Every strategy has probability 1/52 of winning. To show this, we will use induction to prove the stronger result that for an n card deck, one of whose cards is the ace of spades, the probability of winning is 1/n, no matter what strategy is employed. Since this is clearly true for n = 1, assume it to be true for an n-1 card deck, and now consider an n card deck. Fix any strategy and let p denote the probability that this strategy guesses that the first card is ace of spades.

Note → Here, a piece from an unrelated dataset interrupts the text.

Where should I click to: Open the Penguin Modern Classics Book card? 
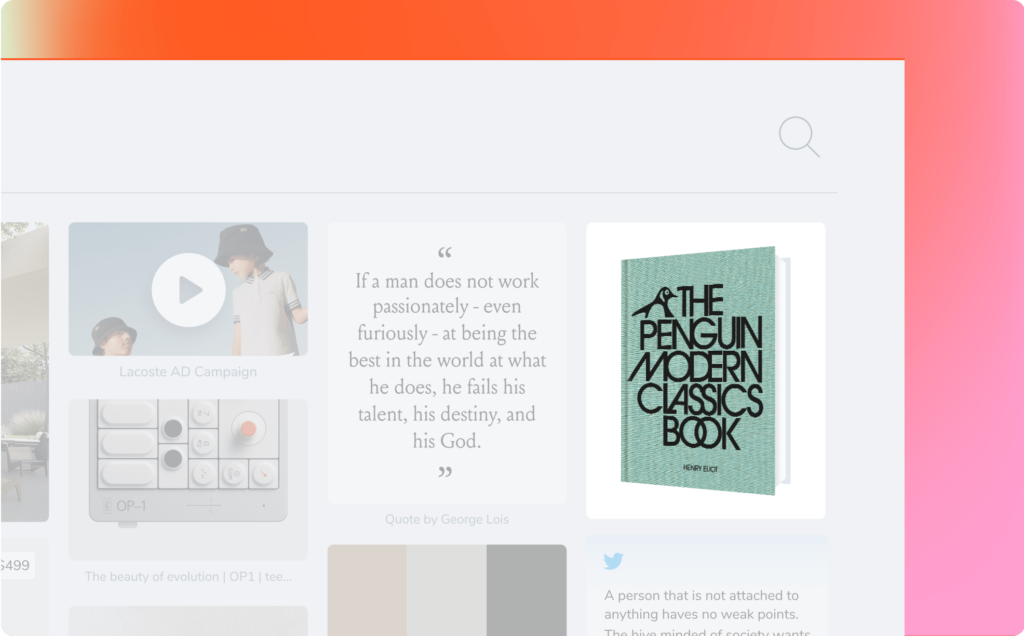pos(706,370)

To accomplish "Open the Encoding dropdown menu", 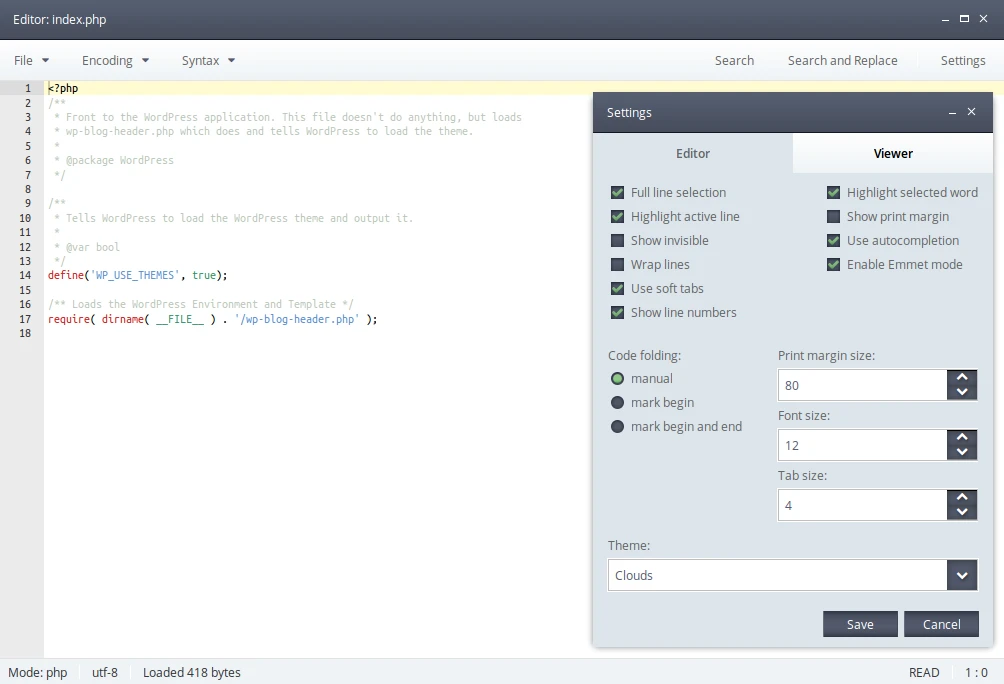I will point(114,60).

Given that it does then the players probability of winning is 1/n.

** On the other hand if the strategy does not guess that first card is ace of spades, then the probability that the player wins is the probability that the first card is not the ace of spades, namely (n-1)/n, multiplied by the conditional probability of winning given that the first card is not the ace of spades. But this latter conditional probability is equal to the probability of winning when using an n-1 card deck containing a single ace of spades; it is thus, by the induction hypothesis, 1/(n-1). Hence, given that the strategy does not guess the first card, the probability of winning is

$ {{n-1}\over {n}} {{1} \over {n-1}} = {1 \over n }$

Thus, letting G be the event that the first card is guessed, we obtain that

$P(win) = P(win|G)P(G) + P(win|G^c)(1 - P(G))$

$P(win) = {1 \over n}p + {1 \over n}(1-p)$

$={1 \over n}$

My problem

I fail to understand what they are doing in the second paragraph of the solution (**).

They are essentially saying that $ P(win|G^c) = {{n-1}\over {n}} {{1} \over {n-1}} ... (1)$

But $ P(win|G^c) = {P(win \bigcap G^c) \over P(G^c)} ... (2)$

I fail to see how (2) -> (1)

Would appreciate it if someone can explain by expanding the equation correctly.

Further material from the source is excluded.